Former Chancellor George Osborne is to chair a new think tank committed to pushing forward the Northern Powerhouse…
The Northern Powerhouse, which was an initiative pushed forward by Osborne when he was in government, aims to give greater power to northern cities and develop a north capable of rivalling the capital and south east.
Osborne, who returned to the backbenches after Prime Minister Theresa May took her position, said chairing the think tank would “be a major focus of my political energies”.
After Osborne left government there was some concern the focus would shift from the north to other regions. Labour’s mayoral candidates for Greater Manchester and the Liverpool city region urged the PM to “honour your promises to the north of England” earlier this month.
However, May has shown at least on the surface a commitment to the north. She appointed Andrew Percy as the Northern Powerhouse Minister and put Treasury aid Neil O’Brien in charge of it in her policy unit. Despite this, Osborne said there could not be a reliance on Whitehall to drive the powerhouse forward.
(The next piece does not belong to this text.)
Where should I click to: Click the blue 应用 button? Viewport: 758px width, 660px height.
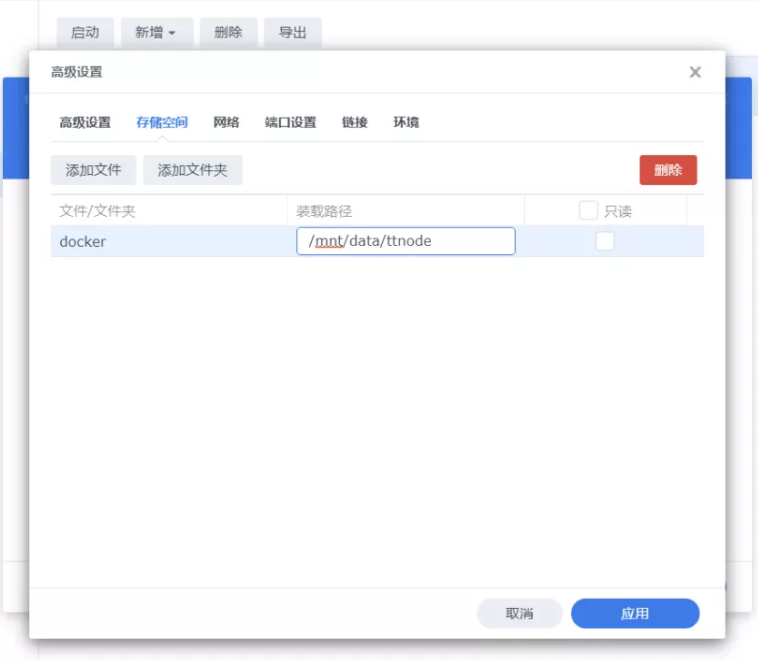pyautogui.click(x=634, y=613)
The think tank will comprise of business figures from the north and politicians with a vested interest in developing northern cities. It will “maintain the momentum of the Northern Powerhouse” through “innovative ideas and sharing examples of national and international best practice.”
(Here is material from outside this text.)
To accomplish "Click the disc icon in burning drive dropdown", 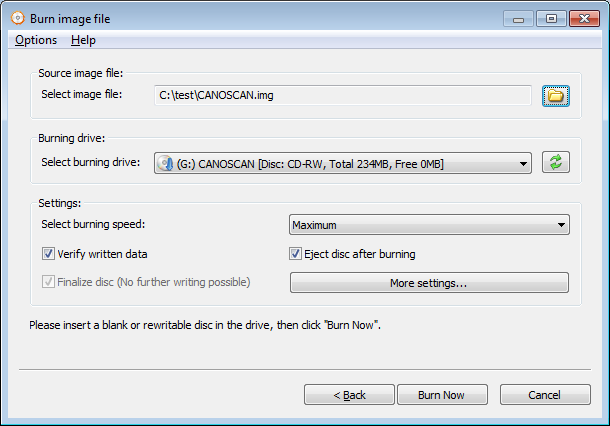I will point(165,163).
Osborne said: “In the space of just two years, we’ve created powerful new mayors, committed to huge new transport and science projects and attracted investment from around the world.
“There’s real excitement now in the North about what we can achieve if we work together. I don’t want us to lose that.”
Ed Cox, director of the Institute of Public Policy Research North said: “It remains to be seen whether this new think tank will develop an inclusive approach to the northern economy because, to date, George Osborne’s Northern Powerhouse has been too narrowly focused on big cities and metro mayors.
“Vital as these are, they will not address the economic and social challenges raised by the Brexit vote.”